TOO TIRED TO do anything constructive, Ella switched on the television. Reality and lifestyle shows greeted her on every channel. Despairing of chirpy banter about drought-tolerant plants, she pressed the off button and tossed the remote onto the sofa. It landed with a thud on the X-Files video Matt Hayes had insisted she take. More into thrillers than sci-fi, she toyed with the idea of playing it. Practicality overcame her doubts. If she wanted to snoop into that folded paper Matt had been so eager to hide, she had a feeling she’d better watch it. She turned the entertainment unit back on, slipped the video in and settled on the couch, wondering what she was in store for and whether she’d need a drink or two and a bar of chocolate to get her through the film and its haunting soundtrack.
Halfway through a plot that involved at least as much intrigue as alien horror, Ella discovered she was enjoying the video in spite of herself, so much so, that, when Tilly scratched on the sliding door, she decided the cat could wait until the scene break to be let in. Tilly obviously had other ideas. Her nails grated with annoying persistence against the glass. Resigned to catering to the whims of her feline boss, Ella swung her legs off the sofa.
And froze.
Tilly, ears back, hackles raised, was sitting on the carpet beside the armchair.
Outside, the scratching continued.
Her yowling cat darted down the passage to the bedrooms to hide beneath the bed.
The conversation on the television grew heated. A growl interrupted. It took Ella two heartbeats to realise it had come not from the monster on the video but from outside her study door. Her skin erupted in goose bumps. When her breath misted in front of her, she realised how low the temperature had dropped. Reaching for the remote control, she fumbled until the television clicked off. The sudden, profound silence only accentuated the scratching.

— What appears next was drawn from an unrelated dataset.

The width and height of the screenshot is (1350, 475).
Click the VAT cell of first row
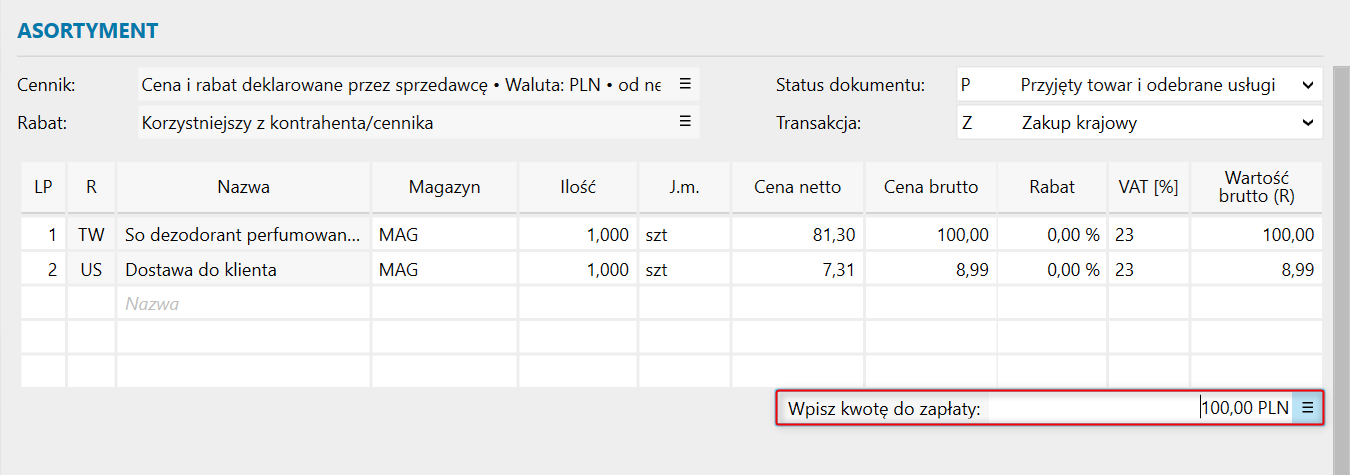(x=1148, y=236)
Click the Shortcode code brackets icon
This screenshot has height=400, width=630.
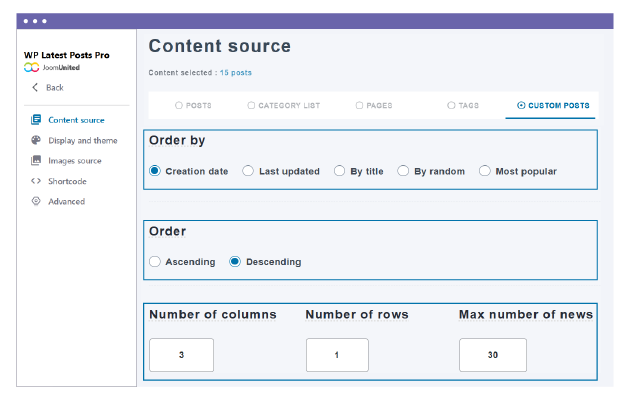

Ella sneaked past the kitchen and entered the adjoining room. The light from the living room reached far enough to bathe the oak dining suite in a ghostly glow. She avoided the temptation to flip the light switch, thereby revealing herself to whoever prowled outside. As the scratching became a dull pounding, she moved around the table and through the arch into the second living area she had set up as a home office. She strained to see into the darkness that blanketed her neglected garden. The thumps turned to flaps and a dark shape shot upwards, a shape she could barely distinguish from the night. She moved within an arm’s length of the outside light switch and waited.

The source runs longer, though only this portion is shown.